> **TEXT**
:::::

Künstlerbücher der klassischen Moderne

Vom 27. April bis 29. Juni 08 zeigt das Museum für Kunst und Gewerbe Hamburg die Ausstellung "Maler und Poeten - Künstlerbücher der klassischen Moderne". 80 Bücher aus der Zeit von 1893 bis 1939, illustriert von den bedeutendsten Künstlern der klassischen Moderne wie Picasso, Kandinsky, Kokoschka, Jean Arp, Max Ernst, Salvador Dali, Alberto Giacometti, Matisse und Miro sind Gegenstand einer Ausstellung im eigens dafür eingerichteten Spiegelsaal. Die Sammlung Bokelberg wird zum ersten Mal in der Öffentlichkeit gezeigt.

Bei den "Livres d’ artistes", nicht zu verwechseln mit einem vom Künstler persönlich gestalteten unikaten Buchobjekt, handelt es sich um Vorzugsexemplare von Luxusausgaben mit einer Auflage zwischen 5 und 15 (die handelsübliche Auflage lag zwischen 100 und 2000), die streng limitierte Originalillustrationen wie Radierungen, Farblithografien oder Holzschnitte – eingelegt oder eingebunden – enthalten. Eine Besonderheit der Ausstellung sind einige Inkunabeln fotografisch illustrierter Bücher. Überwiegend waren diese Künstlerbücher das Ergebnis einer Freundschaft und Zusammenarbeit eines Schriftstellers mit einem Künstler, oft auch mit einem Verleger. Künstlerbücher dieser Art galten als Objekte vollkommener Buchkunst. Auf besonders ausgewählten Büttenpapieren gedruckt setzten sie die Tradition des handwerklichen Buches gegen die Industrialisierung mittels der Rotationspresse fort. Die Preise waren hoch und entsprachen im Vergleich zu heute gerne mehreren durchschnittlichen Monatsgehältern. Eine belegte Summe war 3.000 Francs – ein warmes Mittagessen kostete damals ca. 5 Francs (heute haben Künstlerbücher einen Wert zwischen 5.000 und 350.000 Euro). Bestimmt waren diese bibliophilen Meisterwerke für Kunsthändler wie Pierre Colle und Georges Keller oder betuchte Sammler wie den Pariser Couturier Jaques Doucet.

:::::

> **ANGEZEIGTE DATEN**
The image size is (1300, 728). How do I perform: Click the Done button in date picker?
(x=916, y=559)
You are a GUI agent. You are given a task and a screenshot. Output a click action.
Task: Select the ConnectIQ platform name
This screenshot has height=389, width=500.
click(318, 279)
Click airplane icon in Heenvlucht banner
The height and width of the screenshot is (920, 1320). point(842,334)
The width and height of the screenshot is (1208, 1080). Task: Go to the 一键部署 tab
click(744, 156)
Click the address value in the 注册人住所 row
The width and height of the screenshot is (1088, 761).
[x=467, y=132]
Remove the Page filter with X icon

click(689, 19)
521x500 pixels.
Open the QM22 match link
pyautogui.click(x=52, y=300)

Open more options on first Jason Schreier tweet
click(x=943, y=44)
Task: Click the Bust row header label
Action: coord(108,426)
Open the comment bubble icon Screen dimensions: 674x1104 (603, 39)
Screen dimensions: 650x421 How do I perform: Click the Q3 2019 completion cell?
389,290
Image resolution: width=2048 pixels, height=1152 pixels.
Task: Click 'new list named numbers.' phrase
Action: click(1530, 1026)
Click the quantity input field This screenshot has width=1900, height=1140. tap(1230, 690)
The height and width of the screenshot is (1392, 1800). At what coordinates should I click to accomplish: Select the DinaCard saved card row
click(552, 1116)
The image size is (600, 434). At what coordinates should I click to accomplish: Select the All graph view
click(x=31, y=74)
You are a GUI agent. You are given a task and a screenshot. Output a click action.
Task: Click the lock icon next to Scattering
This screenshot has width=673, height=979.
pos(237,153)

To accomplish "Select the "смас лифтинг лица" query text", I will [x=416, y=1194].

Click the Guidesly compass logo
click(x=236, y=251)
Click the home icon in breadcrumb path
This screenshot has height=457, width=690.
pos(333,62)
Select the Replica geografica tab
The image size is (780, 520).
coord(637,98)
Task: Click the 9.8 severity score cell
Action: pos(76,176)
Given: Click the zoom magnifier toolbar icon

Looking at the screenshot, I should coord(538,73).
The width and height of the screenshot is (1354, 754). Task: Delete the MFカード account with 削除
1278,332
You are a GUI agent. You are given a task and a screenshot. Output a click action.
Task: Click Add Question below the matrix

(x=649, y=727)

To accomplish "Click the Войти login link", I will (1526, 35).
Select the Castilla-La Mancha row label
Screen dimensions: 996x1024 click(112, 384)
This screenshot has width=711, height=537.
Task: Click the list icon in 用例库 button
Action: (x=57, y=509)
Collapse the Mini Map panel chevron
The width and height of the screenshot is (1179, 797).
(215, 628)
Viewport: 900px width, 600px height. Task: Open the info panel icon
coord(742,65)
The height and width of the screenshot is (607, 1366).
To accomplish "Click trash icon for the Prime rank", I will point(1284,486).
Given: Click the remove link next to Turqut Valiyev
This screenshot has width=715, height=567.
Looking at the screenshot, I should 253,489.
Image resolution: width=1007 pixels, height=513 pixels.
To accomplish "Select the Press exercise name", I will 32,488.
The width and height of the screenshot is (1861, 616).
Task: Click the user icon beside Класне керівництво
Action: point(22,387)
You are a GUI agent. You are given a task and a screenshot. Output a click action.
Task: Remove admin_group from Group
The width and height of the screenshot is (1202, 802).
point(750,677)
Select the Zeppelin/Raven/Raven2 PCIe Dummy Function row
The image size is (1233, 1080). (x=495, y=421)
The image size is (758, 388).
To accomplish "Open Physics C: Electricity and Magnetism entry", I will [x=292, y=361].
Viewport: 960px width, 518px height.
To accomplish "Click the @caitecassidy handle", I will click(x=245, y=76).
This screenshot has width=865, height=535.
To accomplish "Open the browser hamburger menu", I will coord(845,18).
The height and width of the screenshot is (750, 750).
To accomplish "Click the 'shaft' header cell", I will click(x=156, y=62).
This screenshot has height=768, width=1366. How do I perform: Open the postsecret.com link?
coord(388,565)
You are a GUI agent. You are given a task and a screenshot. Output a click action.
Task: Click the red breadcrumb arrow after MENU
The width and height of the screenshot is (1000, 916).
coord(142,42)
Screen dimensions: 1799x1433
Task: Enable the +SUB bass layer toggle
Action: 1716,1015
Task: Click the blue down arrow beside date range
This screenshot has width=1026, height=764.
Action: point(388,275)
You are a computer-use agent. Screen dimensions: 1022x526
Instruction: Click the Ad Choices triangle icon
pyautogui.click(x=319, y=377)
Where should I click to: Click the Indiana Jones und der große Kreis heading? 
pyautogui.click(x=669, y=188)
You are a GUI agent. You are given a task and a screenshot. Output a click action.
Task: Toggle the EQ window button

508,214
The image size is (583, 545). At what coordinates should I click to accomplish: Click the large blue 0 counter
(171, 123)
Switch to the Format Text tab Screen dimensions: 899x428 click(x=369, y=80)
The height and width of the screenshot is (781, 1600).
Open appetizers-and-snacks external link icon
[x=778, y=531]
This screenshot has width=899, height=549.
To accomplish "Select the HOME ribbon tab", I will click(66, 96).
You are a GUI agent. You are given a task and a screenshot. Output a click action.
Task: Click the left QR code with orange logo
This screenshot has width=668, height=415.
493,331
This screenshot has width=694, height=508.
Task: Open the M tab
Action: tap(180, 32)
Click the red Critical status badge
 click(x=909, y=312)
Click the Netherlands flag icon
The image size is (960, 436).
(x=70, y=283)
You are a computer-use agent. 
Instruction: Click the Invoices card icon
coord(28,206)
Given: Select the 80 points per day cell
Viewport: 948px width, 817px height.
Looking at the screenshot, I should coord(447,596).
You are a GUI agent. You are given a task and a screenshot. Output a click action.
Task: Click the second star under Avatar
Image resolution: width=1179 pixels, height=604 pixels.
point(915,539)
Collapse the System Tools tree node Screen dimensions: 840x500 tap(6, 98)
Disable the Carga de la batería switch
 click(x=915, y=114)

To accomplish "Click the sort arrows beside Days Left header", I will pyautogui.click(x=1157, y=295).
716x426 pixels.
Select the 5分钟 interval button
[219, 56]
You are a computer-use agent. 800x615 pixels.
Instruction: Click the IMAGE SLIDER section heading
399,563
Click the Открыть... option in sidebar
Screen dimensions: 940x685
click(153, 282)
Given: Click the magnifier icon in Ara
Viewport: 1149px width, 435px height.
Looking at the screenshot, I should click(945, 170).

:::::

> **ERFORDERLICHE SCHRITTE**
1: Aktualisiere den Text über die Künstlerbuch-Ausstellung von „Vom 27. April“ bis „der Öffentlichkeit gezeigt.“ und ersetze dabei „Spiegelsaal“ durch „Lichthof“. Wie lautet die Passage danach?
2: Wie geht der Text über die Künstlerbücher der klassischen Moderne nach seinem letzten Satz weiter? Führe ihn fort.

> **ANTWORTEN JE AUFGABE**
1:
Vom 27. April bis 29. Juni 08 zeigt das Museum für Kunst und Gewerbe Hamburg die Ausstellung "Maler und Poeten - Künstlerbücher der klassischen Moderne". 80 Bücher aus der Zeit von 1893 bis 1939, illustriert von den bedeutendsten Künstlern der klassischen Moderne wie Picasso, Kandinsky, Kokoschka, Jean Arp, Max Ernst, Salvador Dali, Alberto Giacometti, Matisse und Miro sind Gegenstand einer Ausstellung im eigens dafür eingerichteten Lichthof. Die Sammlung Bokelberg wird zum ersten Mal in der Öffentlichkeit gezeigt.

2:
Zu den herausragenden Exponaten zählen ein von Sonia Delaunay-Terk handkoloriertes als Leporello herausgegebenes seltenes Buch von 1913 oder eine Arbeit Salvador Dalis zu den "Gesängen des Maldoror" von Comte de Lautréamont, damals gehandelt mit 4.000 Francs. Das Buch, erschienen 1869, war ein Fixstern des Schriftstellers, nach dessen Beispiel sich viele Surrealisten gerichtet haben. Die Picasso-Illustration zu Benjamin Pérets "De derrière les fagots" (1934) war eine Paraphrase nach dem berühmten Gemälde zur Ermordung des Marat. Der Titel ist eine Bezeichnung für etwas altes, wertvolles, was im Verborgenen gelagert wird. Seine Abzüge hat Picasso in den meisten Fällen selbst angefertigt. Das Motiv für Paul Eluards "La Barre d’Appui" erlebte mehrere Farbproben und mutet damit an wie ein Werk von Andy Warhol. Die Gesamtauflage belief sich auf lediglich 6 Exemplare, davon wurden 2 als einzelne Blätter verkauft, 4 befinden sich in Sammlungen, davon 1 in der Sammlung Bokelberg. Die Radierung Alberto Giacomettis zum Buch "Les Pieds dans le Plat" ist die erste dieser Technik und somit ein ganz besonders einzigartiges Blatt. Ende der Zwanziger Jahre wurden Bücher nicht nur mit Grafiken illustriert, sondern auch mit Fotografien. Hans Bellmers erstes Fotobuch "Die Puppe" aus dem Jahre 1934 ist in der Ausstellung ebenso zu sehen wie bedeutende Fotobücher von Man Ray und Claude Cahun.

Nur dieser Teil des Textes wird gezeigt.